Exercise passage Start Marker

The legacy HD-audio stuff is resolved with the recent DMIC detection on 5.4, I suppose?
Unfortunately not completely. The Broxton and Coffelake PCI IDs are also shared by the SST / Legacy HDA drivers, so the universal kernel will be confused (at least snd_hda_intel will be loaded as first).
I don't see any issues with this. The use of the DSP is only required when DMICs/I2S/SoundWire are used, or the firmware contains processing. Using the firmware is passthrough mode brings no added value.
If the only thing that's done is manage an HDaudio link, the legacy is just fine.
Yes, but the dependancy on the PCI probe order specified just by the module name is not really nice at all. We are just lucky that the legacy snd_hda_intel is first.
> the first part essentially does the same thing as this patch, the second > relies on quirks. I've been busy with other things but indeed it's high > time we closed this for distributions.
Yes, and I have to say, it's too late for the hardware vendors right now. I will probably apply my patch to our distribution (I don't care too much about chromebooks - the user can change the module/driver behaviour manually) until we have a better code.
>> Boot log from Lenovo Carbon X1 (7th gen) with the default settings: >> >> snd_hda_intel 0000:00:1f.3: Digital mics found on Skylake+ platform, aborting probe >> snd_soc_skl 0000:00:1f.3: SOF driver is preferred on this platform, aborting probe >> sof-audio-pci 0000:00:1f.3: warning: No matching ASoC machine driver found >> sof-audio-pci 0000:00:1f.3: DSP detected with PCI class/subclass/prog-if 0x040380 >> .... >> >> Perhaps, it may be more wise to create one shared module and all >> three drivers should call the driver detection routine(s) from one >> place. > > We did look into this and it's a bit complicated in terms of plumbing.
Could you elaborate more here? I believe that for the runtime environment where all drivers are compiled in the kernel, it might make sense to have this code at one place and installed only once for all three (or may be four in the soundwire future) drivers.

Exercise passage End Marker
Records shown Start Marker

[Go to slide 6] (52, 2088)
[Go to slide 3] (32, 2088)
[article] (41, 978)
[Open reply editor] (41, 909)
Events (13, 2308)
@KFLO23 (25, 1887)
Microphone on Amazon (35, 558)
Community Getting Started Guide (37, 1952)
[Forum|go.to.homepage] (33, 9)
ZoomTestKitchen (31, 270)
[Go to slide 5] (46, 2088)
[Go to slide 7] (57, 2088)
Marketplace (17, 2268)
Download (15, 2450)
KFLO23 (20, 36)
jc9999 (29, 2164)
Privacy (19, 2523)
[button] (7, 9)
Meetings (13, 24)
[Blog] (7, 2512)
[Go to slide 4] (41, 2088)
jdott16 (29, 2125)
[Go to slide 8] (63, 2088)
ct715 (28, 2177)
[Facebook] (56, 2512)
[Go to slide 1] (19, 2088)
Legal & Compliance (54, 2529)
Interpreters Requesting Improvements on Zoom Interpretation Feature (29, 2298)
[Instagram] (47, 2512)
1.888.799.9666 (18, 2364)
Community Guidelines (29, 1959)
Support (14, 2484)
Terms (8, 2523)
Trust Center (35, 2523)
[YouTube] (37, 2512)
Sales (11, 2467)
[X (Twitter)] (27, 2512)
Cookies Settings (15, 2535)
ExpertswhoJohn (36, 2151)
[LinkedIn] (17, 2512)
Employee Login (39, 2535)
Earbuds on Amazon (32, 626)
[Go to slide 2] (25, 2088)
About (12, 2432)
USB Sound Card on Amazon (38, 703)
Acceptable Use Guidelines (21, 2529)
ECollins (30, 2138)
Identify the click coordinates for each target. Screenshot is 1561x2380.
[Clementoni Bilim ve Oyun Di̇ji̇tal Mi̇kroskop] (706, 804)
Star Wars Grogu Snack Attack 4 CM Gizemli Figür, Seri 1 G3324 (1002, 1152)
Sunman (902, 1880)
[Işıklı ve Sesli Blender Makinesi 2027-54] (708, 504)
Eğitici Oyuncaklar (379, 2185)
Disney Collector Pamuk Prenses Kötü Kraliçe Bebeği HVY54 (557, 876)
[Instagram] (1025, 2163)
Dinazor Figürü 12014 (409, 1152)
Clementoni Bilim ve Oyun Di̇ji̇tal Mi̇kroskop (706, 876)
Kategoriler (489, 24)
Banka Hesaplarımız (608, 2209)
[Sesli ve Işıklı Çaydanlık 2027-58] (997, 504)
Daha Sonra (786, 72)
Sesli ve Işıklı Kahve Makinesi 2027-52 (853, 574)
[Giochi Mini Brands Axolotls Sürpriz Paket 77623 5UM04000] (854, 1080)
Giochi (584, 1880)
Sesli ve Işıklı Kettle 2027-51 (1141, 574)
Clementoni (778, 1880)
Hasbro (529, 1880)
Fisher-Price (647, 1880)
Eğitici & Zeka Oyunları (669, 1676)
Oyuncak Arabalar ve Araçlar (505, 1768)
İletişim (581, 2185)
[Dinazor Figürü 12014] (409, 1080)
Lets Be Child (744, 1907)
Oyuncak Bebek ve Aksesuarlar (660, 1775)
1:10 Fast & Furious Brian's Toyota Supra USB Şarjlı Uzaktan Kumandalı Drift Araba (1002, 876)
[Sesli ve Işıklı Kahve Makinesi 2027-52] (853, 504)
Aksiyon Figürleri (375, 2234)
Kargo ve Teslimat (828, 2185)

Records shown End Marker

Could you carry on the discussion of Linux audio driver probing, picking up after its last message?

=== Answer ===
We should have one straight way which driver/module is used. The separate conditions in the mentioned drivers will cause problems. Also, it will simplify things for the end user. One module parameter (in the driver selector library) is better than three or four to make things working (if the DMI / whatever table is not preset correctly for the new hardware).
Well, one question is where to put this option. I thought of HD-audio core in the past, but it's not always the common place any longer. We may introduce yet another common module just for an option, but it sounds little appealing to me in comparison with the needed resources.
Basically the deployment of SST is only for the already existing devices, and all newer should go for SOF. And, the pattern Pierre mentioned should cover almost all use cases. This made me believing that a simple switch is no mandatory request.
In anyway, Jaroslav's patch looks like a good starting point. We can build up a few more exceptions (SKl/KBl/APL Chromebooks with DMIC) on top of it, then we've done mostly, right?
Yes, there are only a handful of quirks really.
It seems like a not very rubust solution for me. If you don't like to have a standalone module, the code might be included to all drivers, but we losethe possibility to control the auto detection behaviour from the one place (one module parameter).
Perhaps, we can rename snd_intel_nhlt() module and put the auto-detection code there. It's required by all mentioned drivers, so the extra resources required for this new code are minimal.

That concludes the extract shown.